A book about a Polish intelligence agent who led a resistance against the Nazis in WWII is nominated for the 2019 Costa Book Awards.

Welsh author of The Volunteer, Jack Fairweather, is among 20 authors nominated for the prize.

The novel tells the true story of Polish resistance leader Witold Pilecki who infiltrated the Nazi death camp Auschwitz to sneak out information.

“I stumbled across this historical figure and wanted to know more,” said former Telegraph war reporter Jack Fairweather, “When he arrived at the camp in 1940, it was a brutal place for political prisoners and he witnessed the steps of the Nazis arriving at the final solution.

“He smuggled messages out to London, and this book covers why we did nothing.”

Fairweather’s previous books include A War of Choice detailing the Iraq conflict, and The Good War: Why We Couldn’t Win the War or the Peace in Afghanistan.

Witold Pilecki was politically opposed to Poland’s right-wing nationalists.

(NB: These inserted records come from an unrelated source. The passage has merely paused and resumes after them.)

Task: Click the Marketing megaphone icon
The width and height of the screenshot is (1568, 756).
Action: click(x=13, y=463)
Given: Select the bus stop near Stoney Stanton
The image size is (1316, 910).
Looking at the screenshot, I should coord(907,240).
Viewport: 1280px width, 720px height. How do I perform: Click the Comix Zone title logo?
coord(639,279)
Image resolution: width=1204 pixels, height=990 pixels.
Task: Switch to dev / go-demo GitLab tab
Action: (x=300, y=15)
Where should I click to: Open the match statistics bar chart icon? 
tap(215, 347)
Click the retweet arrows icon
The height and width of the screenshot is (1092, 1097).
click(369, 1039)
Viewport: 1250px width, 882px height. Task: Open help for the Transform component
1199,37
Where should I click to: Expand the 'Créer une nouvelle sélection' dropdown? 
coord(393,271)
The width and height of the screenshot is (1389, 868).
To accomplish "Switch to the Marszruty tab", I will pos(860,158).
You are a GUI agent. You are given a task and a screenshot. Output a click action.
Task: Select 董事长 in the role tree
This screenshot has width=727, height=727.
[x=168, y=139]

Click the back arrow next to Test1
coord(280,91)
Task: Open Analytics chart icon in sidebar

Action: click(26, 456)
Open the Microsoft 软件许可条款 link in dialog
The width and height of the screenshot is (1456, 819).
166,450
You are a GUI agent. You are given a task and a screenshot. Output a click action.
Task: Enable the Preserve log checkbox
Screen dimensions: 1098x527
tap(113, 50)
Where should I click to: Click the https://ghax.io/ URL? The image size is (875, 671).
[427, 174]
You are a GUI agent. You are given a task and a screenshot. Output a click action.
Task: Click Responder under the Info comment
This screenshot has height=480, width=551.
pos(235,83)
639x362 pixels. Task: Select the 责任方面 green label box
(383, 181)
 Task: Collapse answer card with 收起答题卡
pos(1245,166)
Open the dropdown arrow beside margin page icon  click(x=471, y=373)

He served as a cavalry captain with the Polish Army during World War II and co-founded the Secret Polish Army, a resistance group in German-occupied Poland.

He was the author of Witold’s Report, the first comprehensive Allied intelligence report on the Auschwitz concentration camp and the Holocaust- obtaining information by infiltrating the camp and then later escaping.

Poland’s Chief Rabbi Michael Schudrich wrote of Pilecki:

“When God created the human being, God had in mind that we should all be like Captain Witold Pilecki, of blessed memory.”

He was also described by Polish ambassador to the USA, Ryszard Schnepf as a “diamond among Poland’s heroes” and “the highest example of Polish patriotism” at the commemoration event of International Holocaust Remembrance Day held in the US Holocaust Memorial Museum in 2013.